To further distill the point: Marx wrote about the specific antagonisms of a particular historical period defined by processes of industrialization, and to romanticize the analysis of a past/outdated Marx as being universal without being attentive to the distinct material/historical forces that define the present is perhaps the most anti-Marxist position you could take.

~i


On Mon, Oct 29, 2018 at 9:35 AM Frederic Neyrat <fneyrat@gmail.com> wrote:
Dear Brian,

I totally agree with you, as usual. I'd like to highlight your last sentence: "What we are missing is a theory of social relations in the future" - but, let me play with your sentence, what future? A universal subject could have been the green one, the wretched of the Earth (aka Gaia); but it did not happen, or its advent is, like, buried in a national-populist grave. At least we have his/her ghost, the ghost of the collective that could have been able to embody the planetary exploited subject. Not sure this ghost dares to haunt us. (Okay, I read too much Mark Fisher these days...)

Best,

Frédéric

On Mon, Oct 29, 2018 at 12:00 AM Brian Holmes <bhcontinentaldrift@gmail.com> wrote:
On Sun, Oct 28, 2018 at 8:48 AM ari <ari@kein.org> wrote:
Does an understanding of politics as transformative action not clash with one of it as a practice of belonging?
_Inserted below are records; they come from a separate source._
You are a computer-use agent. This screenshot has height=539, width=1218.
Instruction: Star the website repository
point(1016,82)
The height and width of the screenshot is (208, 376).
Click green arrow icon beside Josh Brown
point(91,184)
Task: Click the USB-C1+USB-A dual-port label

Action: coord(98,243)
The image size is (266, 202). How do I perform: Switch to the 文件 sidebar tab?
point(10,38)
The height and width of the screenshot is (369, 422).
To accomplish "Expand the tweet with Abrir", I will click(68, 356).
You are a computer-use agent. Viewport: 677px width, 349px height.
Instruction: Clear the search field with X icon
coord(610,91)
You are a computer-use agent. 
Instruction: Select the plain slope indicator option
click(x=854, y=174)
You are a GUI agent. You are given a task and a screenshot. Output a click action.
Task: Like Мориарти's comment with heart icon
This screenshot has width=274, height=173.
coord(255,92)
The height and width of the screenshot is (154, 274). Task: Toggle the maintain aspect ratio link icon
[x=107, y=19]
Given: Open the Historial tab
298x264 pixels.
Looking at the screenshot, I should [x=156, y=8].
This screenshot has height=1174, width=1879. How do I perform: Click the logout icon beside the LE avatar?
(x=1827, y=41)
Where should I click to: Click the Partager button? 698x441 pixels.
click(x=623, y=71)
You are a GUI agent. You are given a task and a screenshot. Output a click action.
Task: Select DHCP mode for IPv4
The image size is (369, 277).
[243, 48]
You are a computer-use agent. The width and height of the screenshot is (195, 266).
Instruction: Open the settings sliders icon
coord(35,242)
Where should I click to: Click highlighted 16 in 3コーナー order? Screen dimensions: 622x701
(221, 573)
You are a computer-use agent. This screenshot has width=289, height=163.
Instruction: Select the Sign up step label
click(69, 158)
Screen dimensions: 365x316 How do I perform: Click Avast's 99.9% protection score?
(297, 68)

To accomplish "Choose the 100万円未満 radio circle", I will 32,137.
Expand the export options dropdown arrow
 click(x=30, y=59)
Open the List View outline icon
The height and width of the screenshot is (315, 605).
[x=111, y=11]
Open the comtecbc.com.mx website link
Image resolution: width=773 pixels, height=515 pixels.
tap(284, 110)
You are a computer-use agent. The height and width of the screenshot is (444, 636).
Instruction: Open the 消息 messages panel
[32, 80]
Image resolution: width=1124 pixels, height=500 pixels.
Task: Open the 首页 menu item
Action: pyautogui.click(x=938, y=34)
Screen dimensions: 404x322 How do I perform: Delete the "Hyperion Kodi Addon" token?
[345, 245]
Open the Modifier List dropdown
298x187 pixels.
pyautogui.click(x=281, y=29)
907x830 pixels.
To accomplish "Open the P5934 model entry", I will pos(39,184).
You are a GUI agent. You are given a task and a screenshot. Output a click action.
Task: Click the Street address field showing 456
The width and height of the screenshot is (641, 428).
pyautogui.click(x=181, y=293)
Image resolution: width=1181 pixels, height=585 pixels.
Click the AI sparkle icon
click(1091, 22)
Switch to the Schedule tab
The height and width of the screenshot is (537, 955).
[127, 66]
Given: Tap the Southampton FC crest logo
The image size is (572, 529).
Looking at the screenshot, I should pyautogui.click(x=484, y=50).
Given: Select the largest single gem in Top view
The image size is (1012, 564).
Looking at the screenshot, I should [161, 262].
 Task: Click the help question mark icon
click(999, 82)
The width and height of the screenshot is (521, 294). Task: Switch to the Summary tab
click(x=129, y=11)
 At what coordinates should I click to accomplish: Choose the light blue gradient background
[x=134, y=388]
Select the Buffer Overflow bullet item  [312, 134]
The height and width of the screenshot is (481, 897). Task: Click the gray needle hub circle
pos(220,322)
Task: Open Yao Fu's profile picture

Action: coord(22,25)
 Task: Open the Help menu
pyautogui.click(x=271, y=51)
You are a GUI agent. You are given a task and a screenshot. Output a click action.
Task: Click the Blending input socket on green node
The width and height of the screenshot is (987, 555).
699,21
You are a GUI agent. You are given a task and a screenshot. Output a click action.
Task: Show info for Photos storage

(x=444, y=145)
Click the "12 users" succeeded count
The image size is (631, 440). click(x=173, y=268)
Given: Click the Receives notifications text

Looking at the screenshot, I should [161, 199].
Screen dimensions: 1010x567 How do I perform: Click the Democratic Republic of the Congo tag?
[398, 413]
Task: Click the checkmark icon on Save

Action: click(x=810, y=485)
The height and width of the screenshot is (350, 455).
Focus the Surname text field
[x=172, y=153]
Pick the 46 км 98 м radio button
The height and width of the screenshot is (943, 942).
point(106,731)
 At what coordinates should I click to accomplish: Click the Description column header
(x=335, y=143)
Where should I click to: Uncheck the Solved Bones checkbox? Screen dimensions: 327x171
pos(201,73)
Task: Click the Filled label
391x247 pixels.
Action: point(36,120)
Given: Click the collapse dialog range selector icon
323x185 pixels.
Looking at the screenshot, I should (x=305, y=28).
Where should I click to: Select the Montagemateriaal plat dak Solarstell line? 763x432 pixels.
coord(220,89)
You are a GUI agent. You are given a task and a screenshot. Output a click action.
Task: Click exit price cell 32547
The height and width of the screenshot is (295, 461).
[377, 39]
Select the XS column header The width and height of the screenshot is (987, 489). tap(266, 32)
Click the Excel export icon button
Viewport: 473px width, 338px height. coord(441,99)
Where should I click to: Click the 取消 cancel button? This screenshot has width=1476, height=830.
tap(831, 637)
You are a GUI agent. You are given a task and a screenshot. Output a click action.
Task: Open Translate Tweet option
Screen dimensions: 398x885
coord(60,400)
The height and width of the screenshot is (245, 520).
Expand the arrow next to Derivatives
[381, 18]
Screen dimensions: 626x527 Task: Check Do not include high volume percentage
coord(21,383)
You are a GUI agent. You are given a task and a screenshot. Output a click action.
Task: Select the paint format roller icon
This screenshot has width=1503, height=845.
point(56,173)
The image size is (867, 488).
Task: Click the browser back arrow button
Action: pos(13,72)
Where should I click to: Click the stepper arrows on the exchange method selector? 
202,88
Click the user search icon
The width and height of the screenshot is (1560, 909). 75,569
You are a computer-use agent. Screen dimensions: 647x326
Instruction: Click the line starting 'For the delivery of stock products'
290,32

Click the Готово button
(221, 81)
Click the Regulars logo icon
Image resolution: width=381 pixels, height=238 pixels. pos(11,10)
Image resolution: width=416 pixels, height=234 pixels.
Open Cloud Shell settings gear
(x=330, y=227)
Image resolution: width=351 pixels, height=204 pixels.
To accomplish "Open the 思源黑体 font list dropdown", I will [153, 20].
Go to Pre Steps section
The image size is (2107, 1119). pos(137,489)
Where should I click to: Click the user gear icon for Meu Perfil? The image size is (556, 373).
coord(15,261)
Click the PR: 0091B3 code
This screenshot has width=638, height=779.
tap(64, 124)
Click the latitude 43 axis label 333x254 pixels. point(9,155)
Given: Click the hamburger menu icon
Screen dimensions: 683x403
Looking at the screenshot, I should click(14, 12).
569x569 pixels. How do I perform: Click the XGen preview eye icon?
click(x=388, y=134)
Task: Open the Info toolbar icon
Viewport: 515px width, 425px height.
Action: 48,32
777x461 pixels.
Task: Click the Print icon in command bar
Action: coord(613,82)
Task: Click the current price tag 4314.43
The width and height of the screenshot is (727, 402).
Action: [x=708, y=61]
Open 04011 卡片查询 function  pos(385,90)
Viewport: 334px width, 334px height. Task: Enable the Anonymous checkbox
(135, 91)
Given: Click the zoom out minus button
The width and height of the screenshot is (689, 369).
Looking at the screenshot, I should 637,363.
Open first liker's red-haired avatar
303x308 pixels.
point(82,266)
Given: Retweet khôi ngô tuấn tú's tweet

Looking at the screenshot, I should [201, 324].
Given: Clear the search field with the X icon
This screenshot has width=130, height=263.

Certainly not. The whole Marxist tradition conceived of class consciousness as a practice of belonging.
However there are problems the Marxist tradition never solved. You want a universal working class conscious of its own transformative agency; but you will not be able to describe this class in terms concrete enough to address any member of it in particular. No one can, those days are over, the language does not fit the times.
When the *industrial* working class could still be conceived as a revolutionary subject, such a description was possible. Marx and Engels did it brilliantly, by spending years debating their ideas directly directly with the workers. But after the crisis of the 1930s, all capitalist states recognized the danger represented by the working class and made extraordinary efforts to integrate the industrial workers to capitalist practice, first through wage bargaining, then through benefits, then through a variety of cultural and even military appeals, culminating in the current situation where industrial workers are recruited to fascism with anti-immigrant nationalism and the vague promise of industrial jobs.
This doesn't mean there is no transformative potential left in the industrial working classes. But they can't hold the place of a universal political subject,and the class you are looking for -  singular, concrete, conscious of itself and ready to act - is not solely defined by work anymore.
In fact, the focus of the state on work and the workplace encouraged anyone who cared about class to look outside the factory and even the wage relation for the inequality and injustice of capitalist societies. Because those societies now focused as much on consumption - and more broadly, on what Marxists call "social reproduction" - as they did on production, direct oppression exerted by the capitalist state and by the forms of social reproduction that it mandated could be found in many different places. Identity politics emerged as a way of naming those sites of oppression, and even more importantly, as a way to gain transformative agency through the consciousness of belonging to an oppressed group.
The upshot is, that if you wanted to redo Marx and Engels, you would have to start not by rereading their books and their tradition, but by taking new ideas of both oppression and transformation down to the places where identity politics is debated, and giving those new ideas a go.
Now, this all does not mean everything is fine with identity politics as it is practiced today. Certainly just abandoning the question of work is the wrong path (but no one serious does it, so I don't know what the problem is?).  A new universal is definitely lacking, and much can be learned from the attempts to conceive a universal working class. However, it does mean that you can't just diss off identity in favor of some supposedly correct concept which you have totally dehistoricized, particularly by ignoring the dialectical negations to which it was subject. No one will take you seriously if you do. Today, pretty much every "return to Marx" is a return to some nostalgic and usually privileged self, alone even in the typically tiny groups, trying to convince themselves that their pure idea from the past can overcome everything that has happened in global society since 1968.

Don't get me wrong, I'm not saying "Marx to the trashcan." I'm just saying that if you do go to the barricades, you will not find a universal working class, and the language with which you seek to invoke or catalyze one, will remain empty and useless. Doing real politics is far more demanding than most of us can handle. The "back to class' posts in this thread are so vague, so nostalgic, so empty, that they do not come anywhere near the goal.

What we are missing is a theory of social relations in the future. To be transformative it will have to be inclusive, combative and aspirational, attuned to a possible life beyond the dead-ends of the twentieth century.